Mailing lists don't need challenge-response confirmation dialogues for posts. Simply denying posting access to non-subscribers is sufficient. Why does qsecretary even exist ?
These are the Frequently Given Answers to these questions.
Dan Bernstein's mailing lists used to behave exactly as classical mailing lists did, accepting submissions from anyone and re-sending them to all of the list subscribers. However, by the end of 2001, the amount of anonymous bulk mail being sent to the subscribers via those mailing lists reached intolerable levels, and in reaction Dan Bernstein instituted qsecretary on his mailing lists. As a result, the levels of anonymous bulk mail dropped off markedly (as can be seen by perusing the archives for the various lists before and after the points that qsecretary was instated for each list).
qsecretary is a challenge-response system, that only allows submissions through to the mailing list subscribers after the people submitting them have agreed to the terms and conditions laid out in the challenge message that qsecretary sends. Every response to a qsecretary challenge enters the respondent into a contract, that covers the specific message that qsecretary has challenged, with penalty clauses if one is found to be in violation of that contract.

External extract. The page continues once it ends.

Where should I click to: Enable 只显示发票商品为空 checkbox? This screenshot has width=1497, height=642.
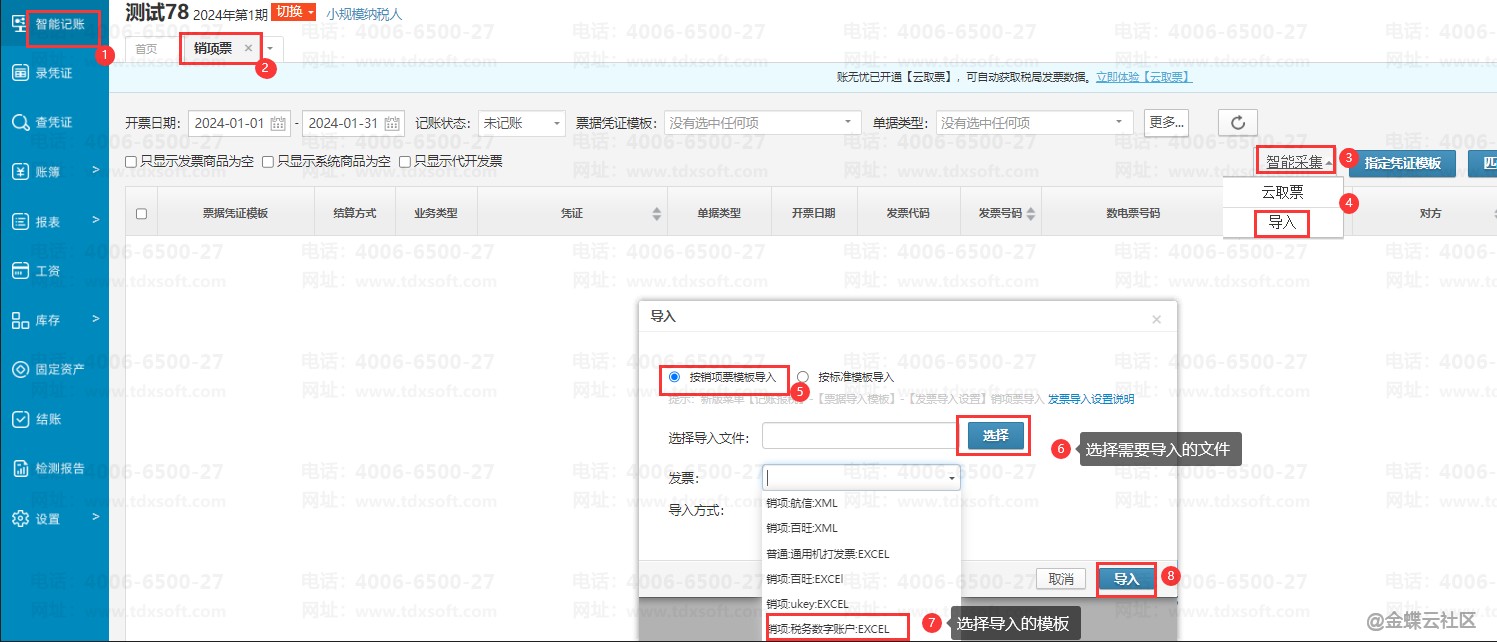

The fact that one has entered into a contract with respect to a specific message is the reason that qsecretary sends a challenge for each individual submission to the list. There is no whitelisting, for the simple reason that the contract that one enters into by responding doesn't cover all messages that one will ever send to the mailing list. That would be far too general to be fair. The contract instead covers the one particular message that instigated the challenge.
The focus of qsecretary is not senders, but messages. Whitelisting sender mailboxes focusses on senders. But senders are not the problem, and sender mailboxes can be forged in any case. It is (anonymous bulk mail) messages that are the problem. qsecretary deals with the problem by having everyone who submits a message to the mailing list enter into a contract to state that that message is not an anonymous bulk mail message and to agree to penalties if that statement is false.

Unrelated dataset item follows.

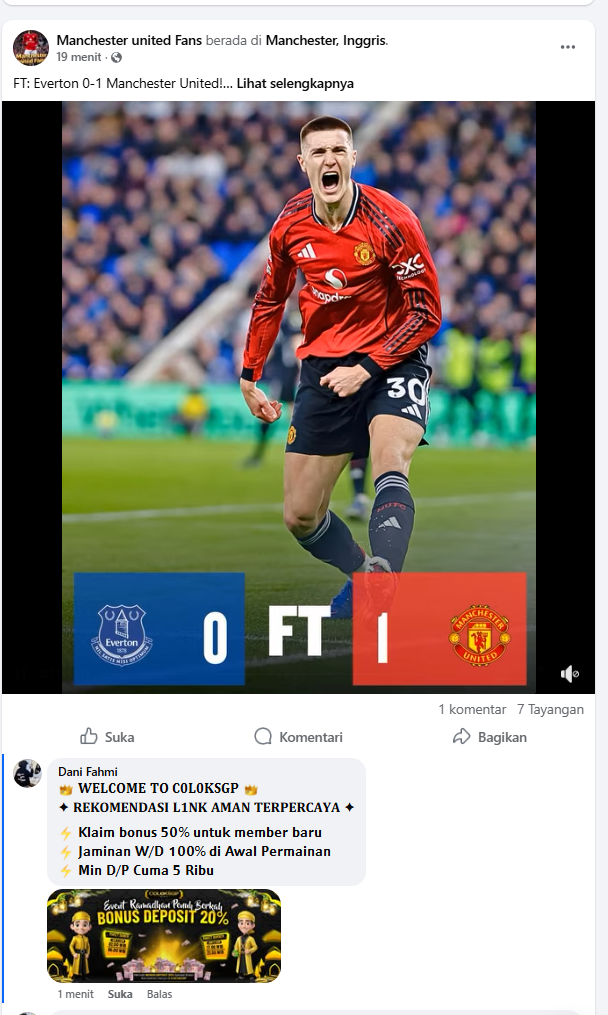Open the three-dot post options menu
Screen dimensions: 608x1015
point(568,47)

It is possible to employ mechanisms that deal with qsecretary challenges automatically. However, before you do so, bear in mind the implications of setting up such an auto-responder. The response to a qsecretary challenge is intended to enter one into a contract; which it might be unwise to automate.
Dealing with qsecretary challenges automatically, and in such a way that one does not create new vulnerabilities that the malicious can take advantage of, involves two processes:
Tagging each of one's outgoing submissions to the mailing list with a tag that is hard for someone else to forge, but that can be easily used to distinguish one's own messages from forgeries that someone else might be submitting to the list in one's name.
Scanning incoming mail for challenges from qsecretary, checking that those challenges refer to a genuine tagged original message that one actually sent in the first place, and automatically sending response messages if so.
The purpose of the tag is to prevent the auto-responder from responding willy-nilly to every challenge received from qsecretary. Doing so would allow an attacker to forge submissions in one's name, that one's auto-responder would then falsely confirm as being from onesself, leaving one liable for messages that one didn't actually write.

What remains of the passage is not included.